> [WHAT IS NEEDED]:
Rescale the stretch from the line containing "You are a GUI" through the end of the records. Reproduce those lines alone, requests included, multiplying every coordinate in the answers by 1.35 and rounding to whole numbers (halves up), and leave the pictures out.
**********
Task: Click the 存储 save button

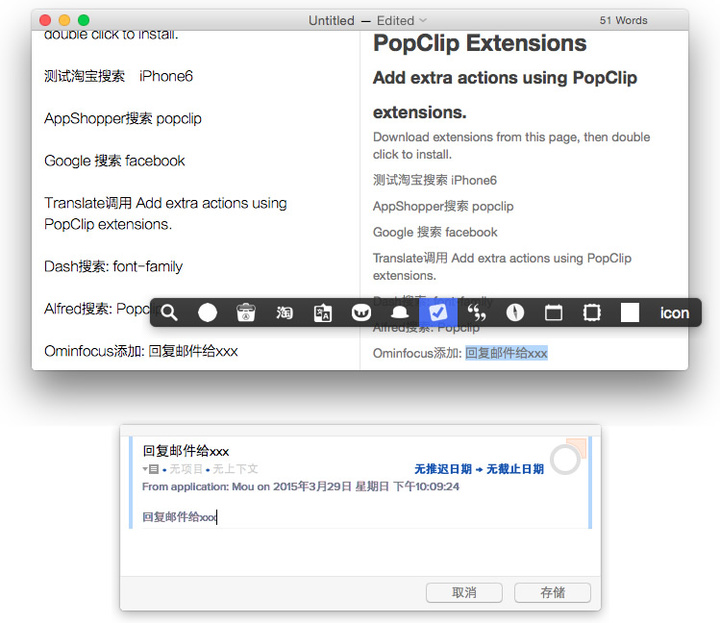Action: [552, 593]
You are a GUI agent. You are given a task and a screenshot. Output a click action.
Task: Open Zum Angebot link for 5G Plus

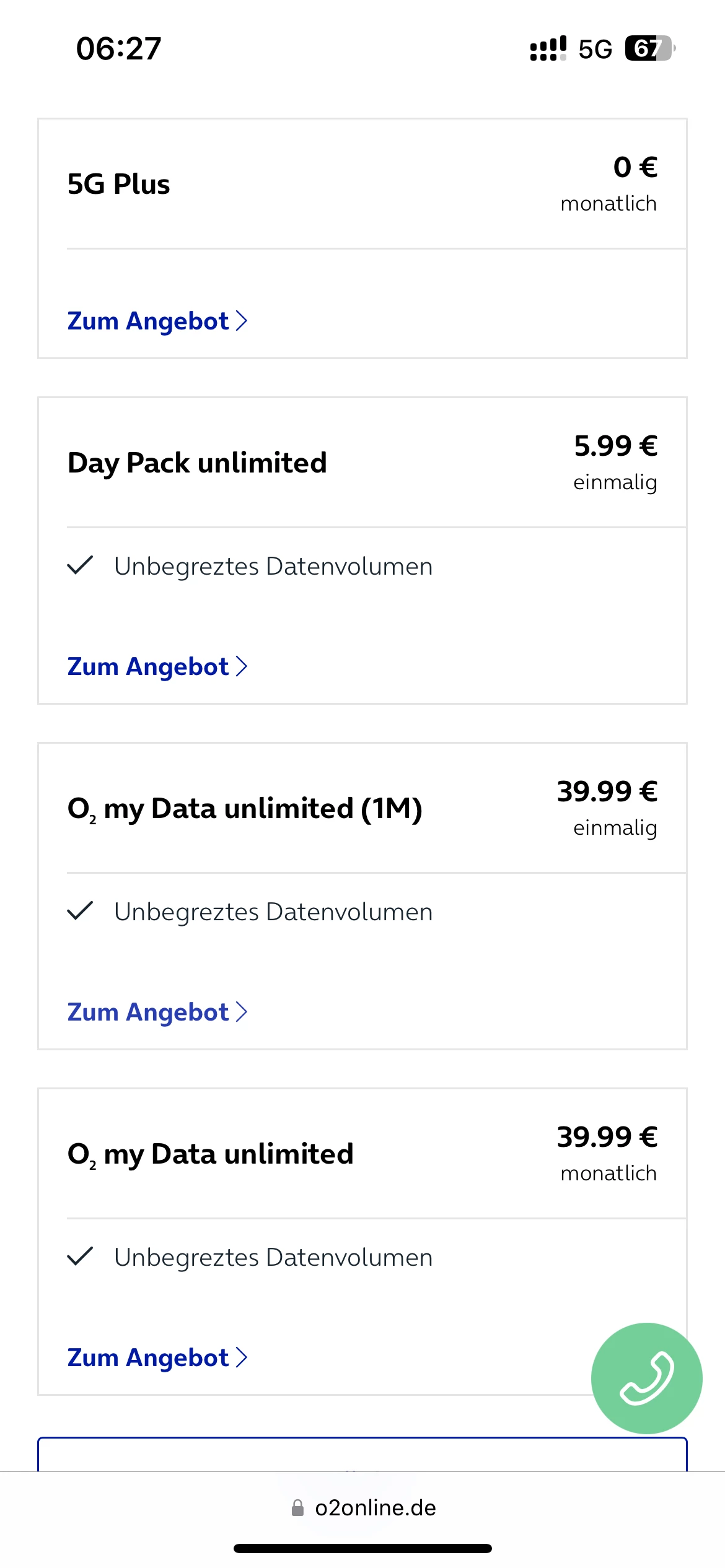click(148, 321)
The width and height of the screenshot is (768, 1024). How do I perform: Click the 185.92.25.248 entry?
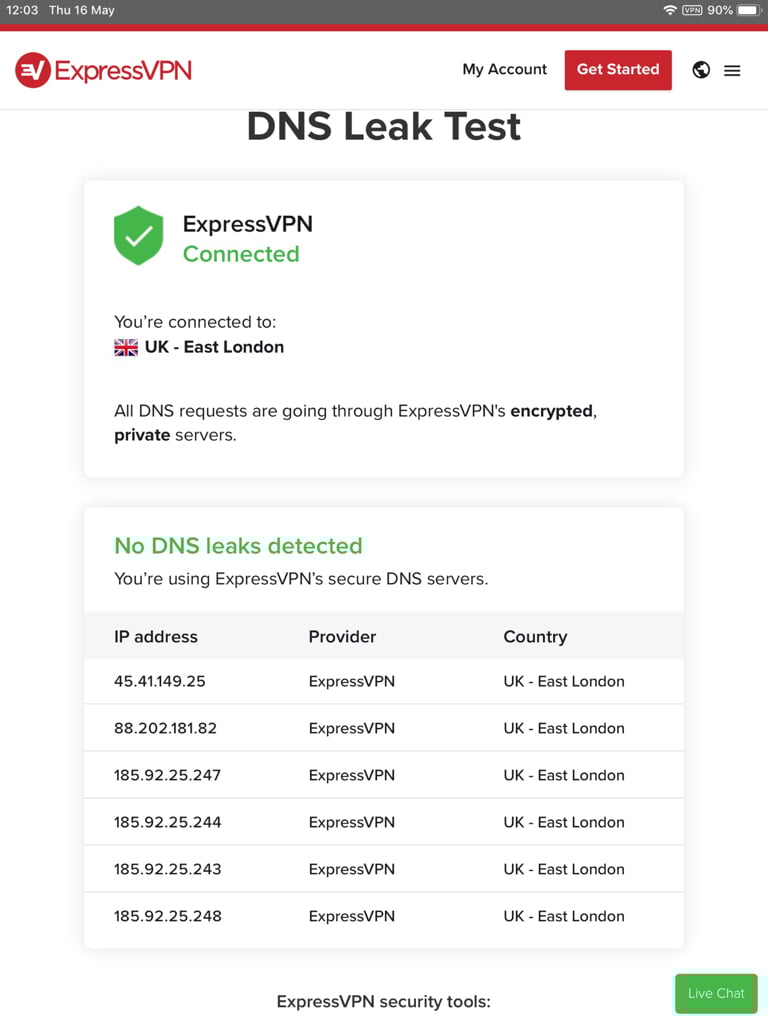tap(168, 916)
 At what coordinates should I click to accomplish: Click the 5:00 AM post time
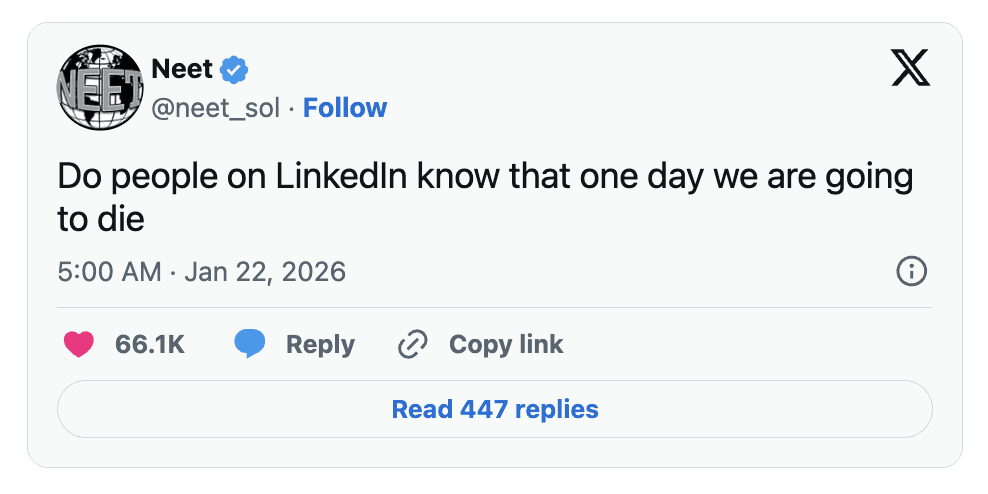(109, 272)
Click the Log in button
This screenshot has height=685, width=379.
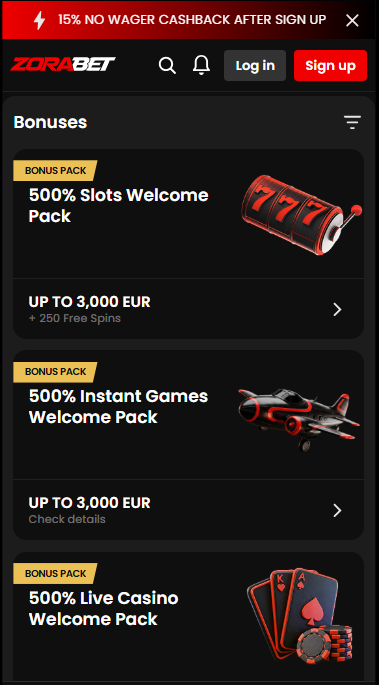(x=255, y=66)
**********
> [ANSWER FOR THIS EXERCISE]:
You are a GUI agent. You are given a task and a screenshot. Output a click action.
Task: Open Zum Angebot link for 5G Plus

click(200, 433)
The width and height of the screenshot is (768, 1024). How do I perform: Click the 185.92.25.248 entry?
tap(227, 1237)
 At what coordinates should I click to accomplish: Click the 5:00 AM post time
(147, 367)
Click the Log in button
This screenshot has height=685, width=379.
(x=344, y=89)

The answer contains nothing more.